The army officer who has seized power in Burkina Faso amid popular protests in the West African country was twice selected to attend counterterrorism training programs sponsored by the U.S. government, U.S. military officials said.
Lt. Col. Isaac Zida, the former deputy commander of the presidential guard, emerged Saturday as the country’s ruler — at least on an interim basis — after angry demonstrators attacked government buildings and forced Burkina Faso’s longtime strongman to flee the country.
In 2012, when he was a major, Zida attended a 12-day counterterrorism training course at MacDill Air Force Base in Florida that was sponsored by the Defense Department’s Joint Special Operations University, said Army Lt. Col.
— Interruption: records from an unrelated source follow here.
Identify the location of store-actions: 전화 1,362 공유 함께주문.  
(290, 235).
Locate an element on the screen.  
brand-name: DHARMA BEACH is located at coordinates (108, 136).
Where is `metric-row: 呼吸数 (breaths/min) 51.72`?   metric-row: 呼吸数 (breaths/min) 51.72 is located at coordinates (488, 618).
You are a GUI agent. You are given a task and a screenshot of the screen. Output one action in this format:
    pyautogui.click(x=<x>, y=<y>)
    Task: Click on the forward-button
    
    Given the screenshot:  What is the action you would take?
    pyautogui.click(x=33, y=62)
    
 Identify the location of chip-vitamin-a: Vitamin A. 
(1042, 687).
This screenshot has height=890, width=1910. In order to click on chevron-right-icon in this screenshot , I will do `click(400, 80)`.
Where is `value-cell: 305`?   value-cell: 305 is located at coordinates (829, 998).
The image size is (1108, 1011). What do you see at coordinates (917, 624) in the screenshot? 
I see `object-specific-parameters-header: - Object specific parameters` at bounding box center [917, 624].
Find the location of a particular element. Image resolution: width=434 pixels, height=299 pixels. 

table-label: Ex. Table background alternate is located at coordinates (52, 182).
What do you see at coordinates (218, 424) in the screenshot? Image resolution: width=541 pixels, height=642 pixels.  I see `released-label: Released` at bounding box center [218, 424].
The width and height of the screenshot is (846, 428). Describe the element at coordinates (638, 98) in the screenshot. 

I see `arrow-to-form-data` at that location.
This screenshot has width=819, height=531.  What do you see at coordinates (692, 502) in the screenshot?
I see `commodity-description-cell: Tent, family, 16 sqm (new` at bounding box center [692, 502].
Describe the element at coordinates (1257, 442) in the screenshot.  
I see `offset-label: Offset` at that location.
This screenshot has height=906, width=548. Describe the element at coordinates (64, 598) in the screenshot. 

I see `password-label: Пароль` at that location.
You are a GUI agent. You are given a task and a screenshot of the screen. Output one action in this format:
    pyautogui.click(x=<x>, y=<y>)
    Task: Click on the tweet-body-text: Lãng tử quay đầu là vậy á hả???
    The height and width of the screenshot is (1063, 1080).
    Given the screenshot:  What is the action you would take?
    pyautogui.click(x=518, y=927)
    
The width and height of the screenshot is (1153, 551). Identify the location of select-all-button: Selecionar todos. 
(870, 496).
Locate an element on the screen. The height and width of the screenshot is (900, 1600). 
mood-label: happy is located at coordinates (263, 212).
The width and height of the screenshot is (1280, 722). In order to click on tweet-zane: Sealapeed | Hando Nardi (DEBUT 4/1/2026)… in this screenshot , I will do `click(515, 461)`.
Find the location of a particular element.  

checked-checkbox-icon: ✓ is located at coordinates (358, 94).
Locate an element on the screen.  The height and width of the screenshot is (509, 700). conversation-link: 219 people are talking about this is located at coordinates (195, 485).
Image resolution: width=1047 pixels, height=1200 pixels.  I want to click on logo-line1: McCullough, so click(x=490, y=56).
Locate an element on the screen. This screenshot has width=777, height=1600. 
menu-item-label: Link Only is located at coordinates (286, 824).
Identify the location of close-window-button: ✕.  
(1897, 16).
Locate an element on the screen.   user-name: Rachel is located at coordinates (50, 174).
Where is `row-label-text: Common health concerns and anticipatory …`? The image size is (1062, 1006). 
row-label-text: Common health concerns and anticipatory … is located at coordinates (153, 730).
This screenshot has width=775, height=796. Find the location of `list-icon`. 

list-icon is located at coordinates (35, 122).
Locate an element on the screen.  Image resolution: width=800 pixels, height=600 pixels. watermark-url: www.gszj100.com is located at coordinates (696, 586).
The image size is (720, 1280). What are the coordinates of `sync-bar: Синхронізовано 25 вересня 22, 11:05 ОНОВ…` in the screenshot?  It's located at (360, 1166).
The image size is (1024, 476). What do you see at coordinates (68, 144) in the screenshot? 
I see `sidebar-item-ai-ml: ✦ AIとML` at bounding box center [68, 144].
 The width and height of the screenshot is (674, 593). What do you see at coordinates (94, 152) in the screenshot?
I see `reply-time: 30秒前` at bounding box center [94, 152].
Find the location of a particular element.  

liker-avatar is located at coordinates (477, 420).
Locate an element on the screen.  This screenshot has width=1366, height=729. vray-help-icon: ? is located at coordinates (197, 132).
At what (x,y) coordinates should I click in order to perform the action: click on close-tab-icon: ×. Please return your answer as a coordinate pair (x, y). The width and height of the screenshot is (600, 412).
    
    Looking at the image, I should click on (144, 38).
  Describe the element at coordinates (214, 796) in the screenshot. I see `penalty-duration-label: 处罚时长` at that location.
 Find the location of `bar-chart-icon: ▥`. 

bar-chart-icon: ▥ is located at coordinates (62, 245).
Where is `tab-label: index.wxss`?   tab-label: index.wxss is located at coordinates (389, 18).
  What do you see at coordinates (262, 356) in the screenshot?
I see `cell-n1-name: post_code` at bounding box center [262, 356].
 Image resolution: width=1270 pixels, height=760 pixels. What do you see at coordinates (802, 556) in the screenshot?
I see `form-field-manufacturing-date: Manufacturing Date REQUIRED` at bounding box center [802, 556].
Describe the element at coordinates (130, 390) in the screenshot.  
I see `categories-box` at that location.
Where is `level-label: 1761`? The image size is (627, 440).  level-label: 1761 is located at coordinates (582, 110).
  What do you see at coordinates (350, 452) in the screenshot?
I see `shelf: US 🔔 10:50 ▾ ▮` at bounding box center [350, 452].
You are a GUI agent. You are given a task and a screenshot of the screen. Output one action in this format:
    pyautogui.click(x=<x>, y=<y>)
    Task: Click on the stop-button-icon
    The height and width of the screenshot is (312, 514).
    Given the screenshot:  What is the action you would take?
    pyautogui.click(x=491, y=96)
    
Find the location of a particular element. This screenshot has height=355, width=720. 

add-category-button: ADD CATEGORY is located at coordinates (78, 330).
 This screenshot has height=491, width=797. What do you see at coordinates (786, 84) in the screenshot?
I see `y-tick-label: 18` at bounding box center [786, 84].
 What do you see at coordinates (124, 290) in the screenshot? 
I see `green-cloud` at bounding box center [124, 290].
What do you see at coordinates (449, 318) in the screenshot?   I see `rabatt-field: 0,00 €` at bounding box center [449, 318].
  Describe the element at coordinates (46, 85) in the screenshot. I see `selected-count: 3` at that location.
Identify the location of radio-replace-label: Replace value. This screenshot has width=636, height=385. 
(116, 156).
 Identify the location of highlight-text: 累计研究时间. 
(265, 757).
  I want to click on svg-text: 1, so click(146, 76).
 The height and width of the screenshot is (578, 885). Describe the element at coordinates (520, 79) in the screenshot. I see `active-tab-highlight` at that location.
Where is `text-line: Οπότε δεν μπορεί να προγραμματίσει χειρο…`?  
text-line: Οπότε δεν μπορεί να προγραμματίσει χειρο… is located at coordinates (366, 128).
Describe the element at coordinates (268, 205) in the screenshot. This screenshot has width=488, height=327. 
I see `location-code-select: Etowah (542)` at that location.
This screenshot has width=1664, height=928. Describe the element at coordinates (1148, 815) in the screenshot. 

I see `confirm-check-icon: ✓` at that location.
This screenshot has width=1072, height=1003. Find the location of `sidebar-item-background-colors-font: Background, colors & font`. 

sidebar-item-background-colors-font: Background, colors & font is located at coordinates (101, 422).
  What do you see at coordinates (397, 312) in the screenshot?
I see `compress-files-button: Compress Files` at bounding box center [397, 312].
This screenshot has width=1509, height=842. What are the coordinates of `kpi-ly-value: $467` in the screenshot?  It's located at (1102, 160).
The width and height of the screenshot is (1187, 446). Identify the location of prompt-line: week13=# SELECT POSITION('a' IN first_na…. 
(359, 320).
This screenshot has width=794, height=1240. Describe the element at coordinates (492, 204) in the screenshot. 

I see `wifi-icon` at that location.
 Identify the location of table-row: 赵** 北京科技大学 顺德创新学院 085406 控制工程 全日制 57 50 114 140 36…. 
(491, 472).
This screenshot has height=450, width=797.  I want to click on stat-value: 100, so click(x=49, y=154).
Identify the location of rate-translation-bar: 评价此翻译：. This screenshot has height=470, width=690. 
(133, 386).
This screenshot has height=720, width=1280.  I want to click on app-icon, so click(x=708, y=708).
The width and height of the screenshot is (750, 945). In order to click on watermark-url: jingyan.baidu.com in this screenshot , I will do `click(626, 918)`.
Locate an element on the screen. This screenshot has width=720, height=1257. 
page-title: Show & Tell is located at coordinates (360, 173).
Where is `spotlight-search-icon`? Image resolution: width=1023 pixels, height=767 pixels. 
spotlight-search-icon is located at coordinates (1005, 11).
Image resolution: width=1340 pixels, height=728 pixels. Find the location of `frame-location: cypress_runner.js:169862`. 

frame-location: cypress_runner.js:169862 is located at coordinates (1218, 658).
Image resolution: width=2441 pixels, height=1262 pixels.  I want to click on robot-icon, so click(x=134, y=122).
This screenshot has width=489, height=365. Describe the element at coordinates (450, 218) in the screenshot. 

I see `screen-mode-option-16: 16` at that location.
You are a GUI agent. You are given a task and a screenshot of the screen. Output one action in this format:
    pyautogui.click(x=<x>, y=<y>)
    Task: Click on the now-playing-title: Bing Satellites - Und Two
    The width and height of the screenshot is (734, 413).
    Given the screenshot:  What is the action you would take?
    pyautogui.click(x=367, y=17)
Mark R. Cheadle, a spokesman for the U.S. Africa Command.
That same year, Zida attended a five-day military intelligence course in Botswana that was financed by the U.S. government, Cheadle said.
The U.S. military has developed a close relationship in recent years with Burkina Faso, which has allowed the Pentagon to operate a secretive Special Operations base that it uses to conduct reconnaissance flights across West Africa.
Although the training he received was relatively brief, Zida’s experience carries echoes of other African military officers who went on to topple their governments after being selected by the U.S. government for professional military education courses.
In March 2012, an army captain in Mali who had attended a half-dozen military training courses in the United States led a coup that deposed his democratically-elected government. The captain, Amadou Sanogo, was ousted and arrested 18 months later, but not before pushing Mali into turmoil and enabling Islamist insurgents to take over much of the country.